● SUPPLIED MATERIAL
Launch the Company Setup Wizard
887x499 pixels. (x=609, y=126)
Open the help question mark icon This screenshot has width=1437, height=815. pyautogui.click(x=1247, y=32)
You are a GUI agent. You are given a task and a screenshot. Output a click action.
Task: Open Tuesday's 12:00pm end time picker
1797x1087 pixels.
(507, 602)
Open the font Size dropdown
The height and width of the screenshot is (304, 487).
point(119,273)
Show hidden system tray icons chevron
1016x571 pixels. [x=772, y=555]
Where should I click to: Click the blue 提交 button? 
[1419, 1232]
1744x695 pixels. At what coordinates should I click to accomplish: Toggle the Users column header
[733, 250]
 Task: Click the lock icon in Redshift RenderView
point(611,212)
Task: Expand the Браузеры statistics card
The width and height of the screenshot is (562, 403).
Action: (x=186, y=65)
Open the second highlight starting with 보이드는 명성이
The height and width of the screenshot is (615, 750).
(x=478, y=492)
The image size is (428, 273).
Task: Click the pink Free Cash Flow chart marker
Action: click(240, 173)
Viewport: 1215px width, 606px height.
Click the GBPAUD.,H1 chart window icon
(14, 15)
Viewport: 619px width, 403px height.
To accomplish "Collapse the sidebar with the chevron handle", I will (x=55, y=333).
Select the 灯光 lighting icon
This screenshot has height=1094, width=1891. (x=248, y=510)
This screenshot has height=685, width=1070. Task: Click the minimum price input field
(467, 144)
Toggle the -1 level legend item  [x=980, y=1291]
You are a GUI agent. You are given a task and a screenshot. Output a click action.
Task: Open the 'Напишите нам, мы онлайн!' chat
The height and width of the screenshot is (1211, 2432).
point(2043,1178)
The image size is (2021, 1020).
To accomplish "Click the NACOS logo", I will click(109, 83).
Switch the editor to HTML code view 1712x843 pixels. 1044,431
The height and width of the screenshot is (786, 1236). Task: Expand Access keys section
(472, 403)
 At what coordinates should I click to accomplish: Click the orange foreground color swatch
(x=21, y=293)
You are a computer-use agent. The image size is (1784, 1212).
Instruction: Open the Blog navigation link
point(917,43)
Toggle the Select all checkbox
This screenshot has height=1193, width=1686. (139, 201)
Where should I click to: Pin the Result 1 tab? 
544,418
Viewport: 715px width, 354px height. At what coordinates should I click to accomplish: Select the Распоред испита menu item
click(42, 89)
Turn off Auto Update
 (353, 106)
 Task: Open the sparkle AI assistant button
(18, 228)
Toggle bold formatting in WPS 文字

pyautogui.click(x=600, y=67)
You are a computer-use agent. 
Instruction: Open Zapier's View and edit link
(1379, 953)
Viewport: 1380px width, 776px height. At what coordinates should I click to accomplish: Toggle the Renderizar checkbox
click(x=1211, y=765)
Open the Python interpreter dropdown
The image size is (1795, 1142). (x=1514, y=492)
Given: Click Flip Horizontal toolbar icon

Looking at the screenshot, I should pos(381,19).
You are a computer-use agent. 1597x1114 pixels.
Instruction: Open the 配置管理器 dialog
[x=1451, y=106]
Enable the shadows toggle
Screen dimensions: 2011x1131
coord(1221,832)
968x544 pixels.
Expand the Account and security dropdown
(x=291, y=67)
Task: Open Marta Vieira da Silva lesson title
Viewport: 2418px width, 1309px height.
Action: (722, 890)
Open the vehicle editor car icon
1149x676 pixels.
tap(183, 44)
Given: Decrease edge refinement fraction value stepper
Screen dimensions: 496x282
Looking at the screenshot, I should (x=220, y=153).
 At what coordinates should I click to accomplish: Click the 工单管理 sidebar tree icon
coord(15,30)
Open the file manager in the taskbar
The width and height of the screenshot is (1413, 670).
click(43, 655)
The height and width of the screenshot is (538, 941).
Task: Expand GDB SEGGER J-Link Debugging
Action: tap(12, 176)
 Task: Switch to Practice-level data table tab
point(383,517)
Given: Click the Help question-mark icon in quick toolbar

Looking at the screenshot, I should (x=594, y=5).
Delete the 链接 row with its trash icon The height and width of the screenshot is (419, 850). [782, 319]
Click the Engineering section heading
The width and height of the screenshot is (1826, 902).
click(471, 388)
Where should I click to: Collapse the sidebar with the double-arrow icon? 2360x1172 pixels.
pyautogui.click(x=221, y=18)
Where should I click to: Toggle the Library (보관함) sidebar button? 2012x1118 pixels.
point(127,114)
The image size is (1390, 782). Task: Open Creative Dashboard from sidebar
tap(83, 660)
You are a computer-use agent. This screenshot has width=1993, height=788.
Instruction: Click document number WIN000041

● WHAT YOU ARE ASKED TO DO
Return, from the material above, every line with the word "will".

● EXPECTED OUTPUT
To accomplish "Collapse the sidebar with the chevron handle", I will (x=55, y=333).
To accomplish "Click the NACOS logo", I will click(109, 83).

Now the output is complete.